Roasted Turkey Sandwich with Lemon-Tarragon Spread
This is anything but an everyday turkey sandwich. Tarragon, lemon juice and lemon zest embellish the mayonnaise, giving it a bright taste with a subtle note of anise. White Stilton with lemon rind is packed into the bread, adding depth and creaminess. The sweetness from the Stilton balances the asparagus and spring mix. A torpedo roll adds both satisfying crunch and a firm foundation. “You’re still offering turkey, which is so popular,” says Chef Basalik, “but you’re dialing up the delivery.”
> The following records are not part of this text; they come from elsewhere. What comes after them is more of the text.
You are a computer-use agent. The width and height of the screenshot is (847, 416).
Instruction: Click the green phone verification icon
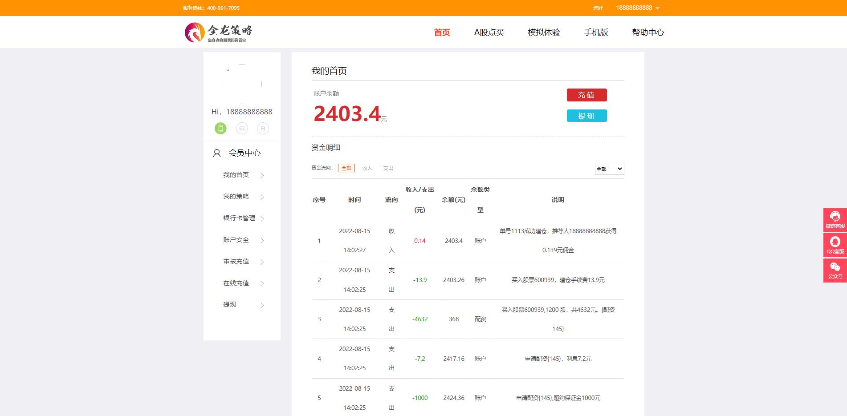pos(220,129)
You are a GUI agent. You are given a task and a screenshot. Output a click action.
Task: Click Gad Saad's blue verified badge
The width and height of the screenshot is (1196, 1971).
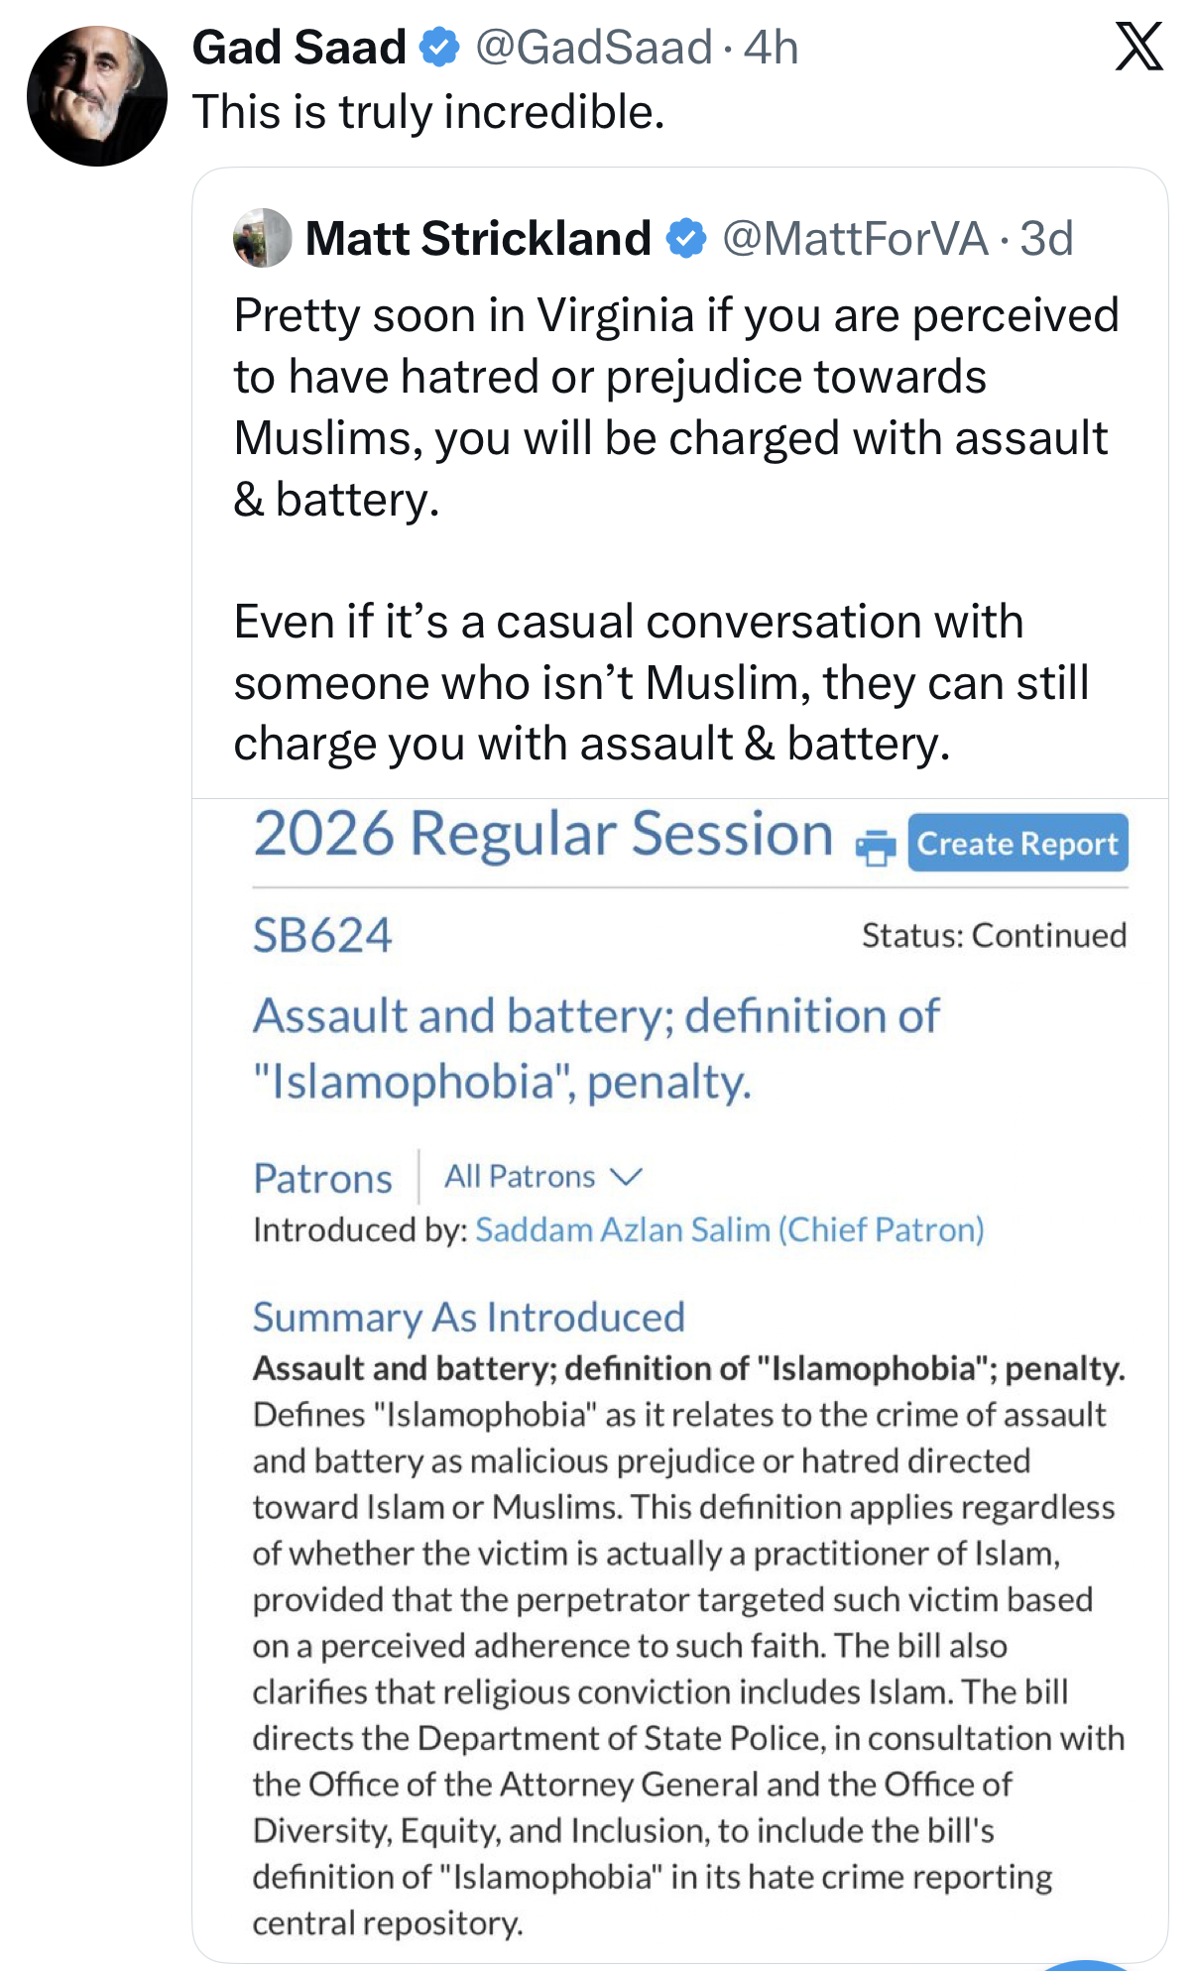(x=439, y=48)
Roasted Turkey Sandwich with Lemon-Tarragon Spread
Roasted Turkey Sandwich with Lemon-Tarragon Spread
   
Open-Face Smoked Salmon Sandwich
For this open-face sandwich, our Kraft chefs chose a hearty and thick slice of country-wheat bread. “It’s a play on a traditional smoked salmon canapé,” says Chef Basalik. Philadelphia Cream Cheese blended with Grey Poupon Bistro Sauce and chives elevates the sandwich spread with a subtle background of horseradish. The fresh flavor of English cucumber, red onion and microgreens balances the sandwich beautifully.